Monday 7th August 2000

Yesterday was Sam's birthday, I wanted to give him something special. Ended up typing a list of why I love him, so often in life we see the negative sides, even of those we love, and forget about all the positive. There are plenty of positives about Sam, I wouldn't change him. Lost the first edition, had to try to do it again, I'm so glad that I did, as he really seemed to like it. I should let my feelings show more often.

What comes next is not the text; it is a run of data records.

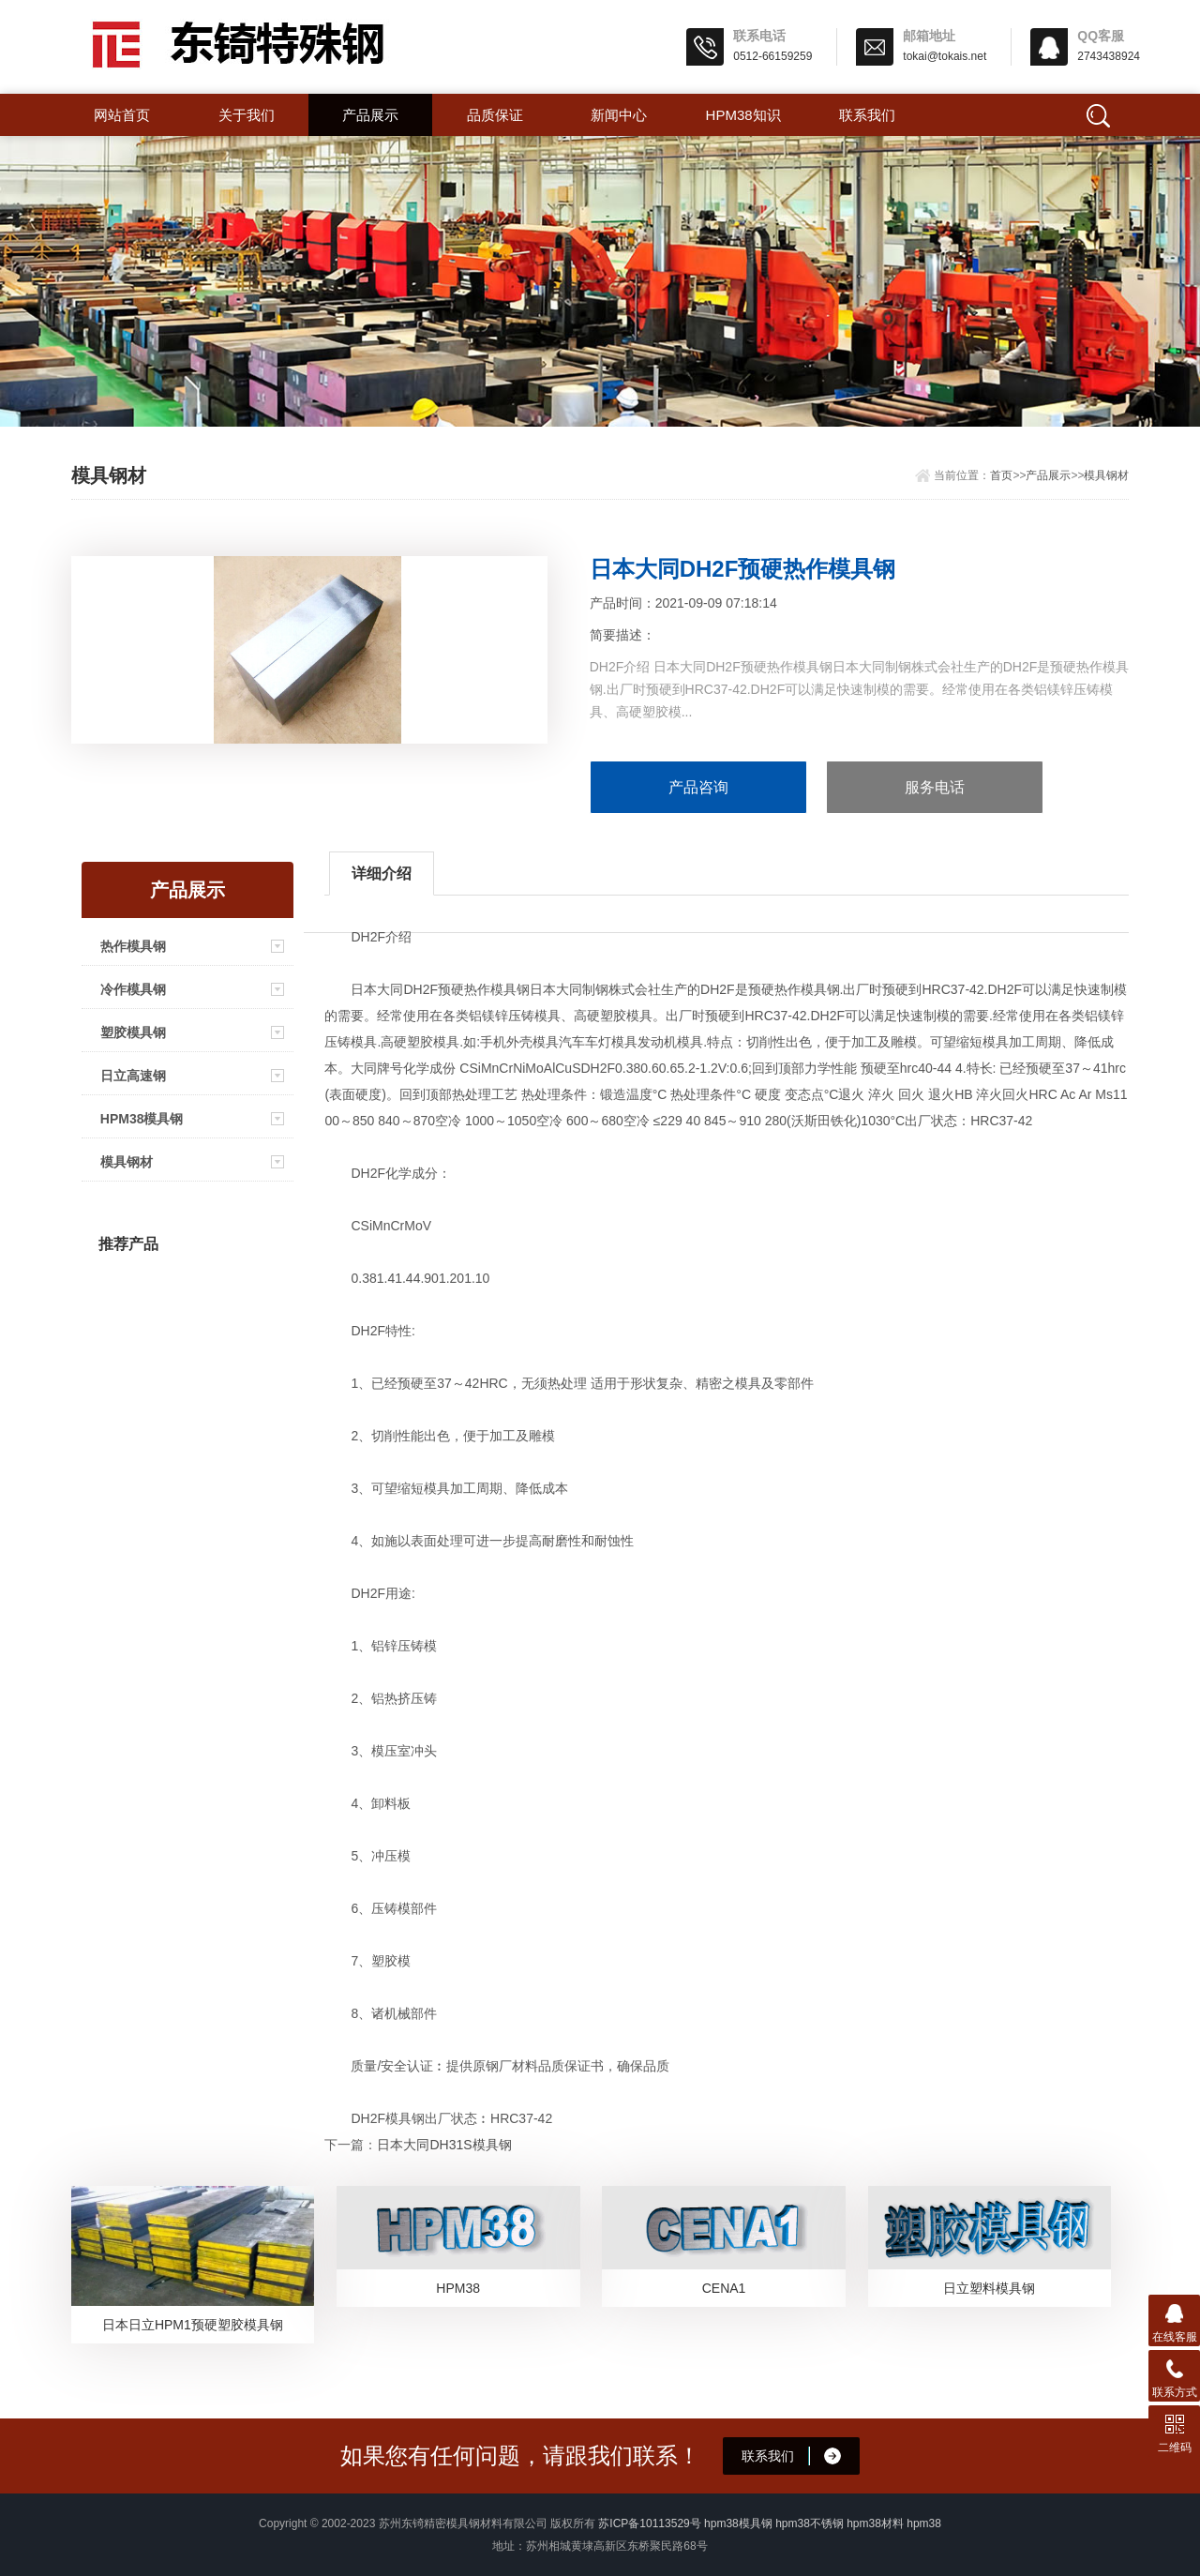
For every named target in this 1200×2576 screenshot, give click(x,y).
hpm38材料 (875, 2523)
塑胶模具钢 (133, 1032)
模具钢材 (1106, 475)
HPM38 (458, 2288)
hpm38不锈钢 (809, 2523)
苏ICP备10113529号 (649, 2523)
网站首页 (122, 115)
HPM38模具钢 (142, 1118)
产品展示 (370, 115)
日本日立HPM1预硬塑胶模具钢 (192, 2324)
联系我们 (867, 115)
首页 (1001, 475)
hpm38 (924, 2523)
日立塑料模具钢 (989, 2288)
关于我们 (246, 115)
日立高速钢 (133, 1075)
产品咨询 (698, 787)
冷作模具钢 (133, 989)
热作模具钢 (133, 946)
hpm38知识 (743, 115)
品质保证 (495, 115)
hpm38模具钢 (738, 2523)
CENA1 (724, 2288)
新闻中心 (619, 115)
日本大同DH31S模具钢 (444, 2144)
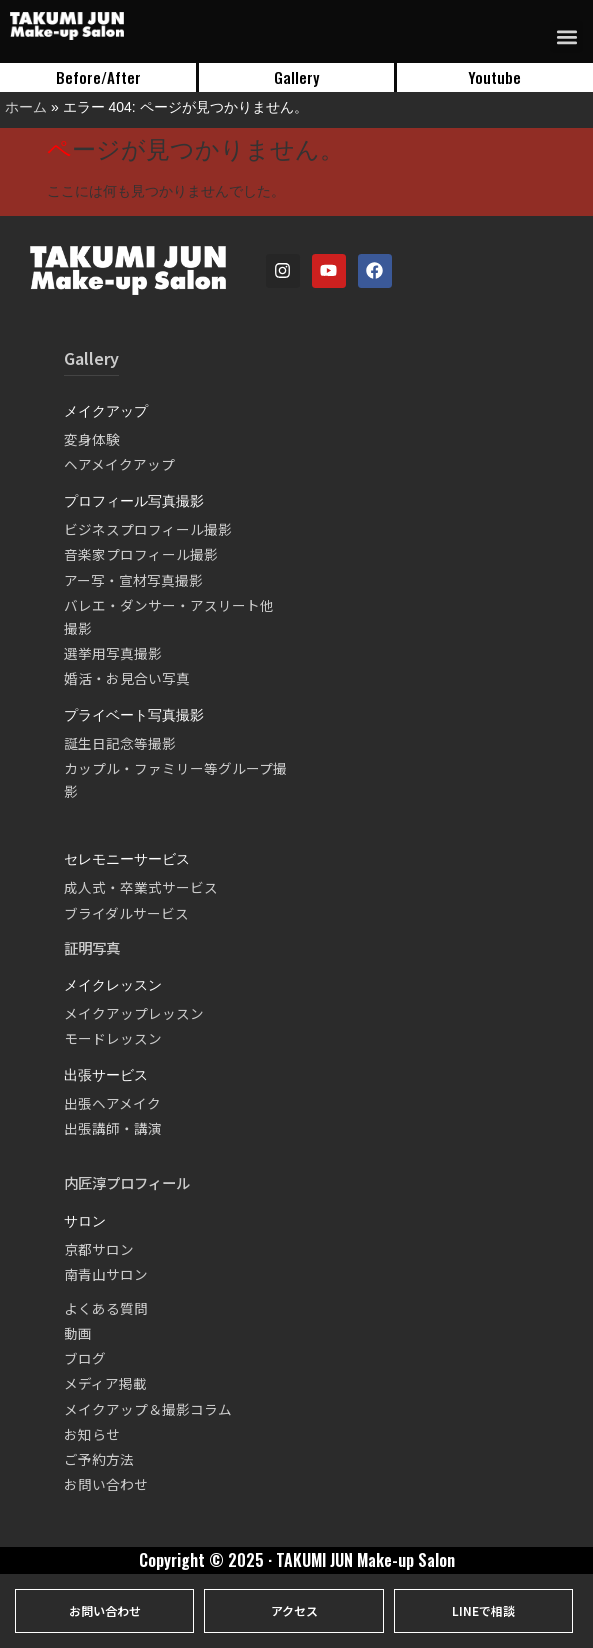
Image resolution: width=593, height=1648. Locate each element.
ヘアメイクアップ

I saw Pam last Tuesday, we spoke about a lot of ideas, I put on my coping face and she understands the unspoken. I told her about my book, about how I'd written that I've come a long way yet also stayed still, she wanted to know about both. Moving forward has been happening slowly, I have done a lot since last I saw her. Went back to the hospital for my records, told her about what a nightmare that turned into. Talked about the autopsy, how hard it was to read, how much that meeting with the doctor put my mind at rest, yet left me with nowhere to go with all this anger, seems I can't blame the midwife, or the doctor, or the hospital, why did this happen then? I still think that if I had been checked as closely as I will be the next time then this wouldn't have happened to Aaron.

So many things happened to cause distress that could have been avoided. I finally found out how long Aaron was, 52cm, one more thing to cross of my list. What happens when nothing is left on the list? Each thing that I do makes me feel a little bit better, yet a little more lost. People say stupid things, you know the sort of things they say, "you can have another one" and the great little line "it was probably for the best" that’s a ripper that one. Why are we so badly educated about death and grief, why is this such a taboo subject? How can I change the way people react? Going back to work, some people at work just act as if nothing has changed, my whole life has come crashing down and they talk about the weather and the football. There is total avoidance, even from people that I've known for years.

I judge everyone now, a close friend at work told me "that I have to snap out of it" guess which way she went. I'll never think of her in the same way, friendships change, some are lost others have developed. I can't help it and I don't have to, only I know the final judgement. How does it make me feel? Angry, it makes me so angry. I was pregnant last time they saw me and now I'm not, there's no baby, doesn't that strike them as weird? Taboo subject’s only change when they are talked about, Pam said that a friend of hers told her that you can sit at the dinner table and talk about your heart attack, but you can't talk about your cancer.

I told her about my night out with the girls, how at that table there was so much suffering, ten women and we all had our masks on. Just look under the surface and there was so much pain, myself, Connie whose baby died thirteen years ago, a little boy, he was twelve weeks old, cot death. She didn't wash the sheets after because she thought she'd catch a disease from them if they got dirty enough and die. People say they know how you feel, they don't, she does. I wanted to grab her and talk and talk, but the masks came back, others were around, can't show the pain, nobody wants to see that.
Another girl at the table had a mastectomy, breast cancer, I didn't know, I was just waiting for someone to ask me about Aaron, and she was waiting for the same chance to talk about her cancer. She told me later that when she was talking about becoming a mother that she saw my face drop, it was like getting hit with a baseball bat, it comes out of the blue. I never know what's going to hit home. Then there was Nancy, her three miscarriages, lots of pain there, her Dad dying, more pain.

Ambulance sirens send my blood cold, it is such a physical reaction. That sound, Sam looks at me, I'm back in that ambulance, that ride through the night, the tapping, the praying, the shock. Now I can instantly know what that siren means, I hope for the person inside, I know that ride. I often wondered what it would be like to ride in an ambulance, be careful what you wish for.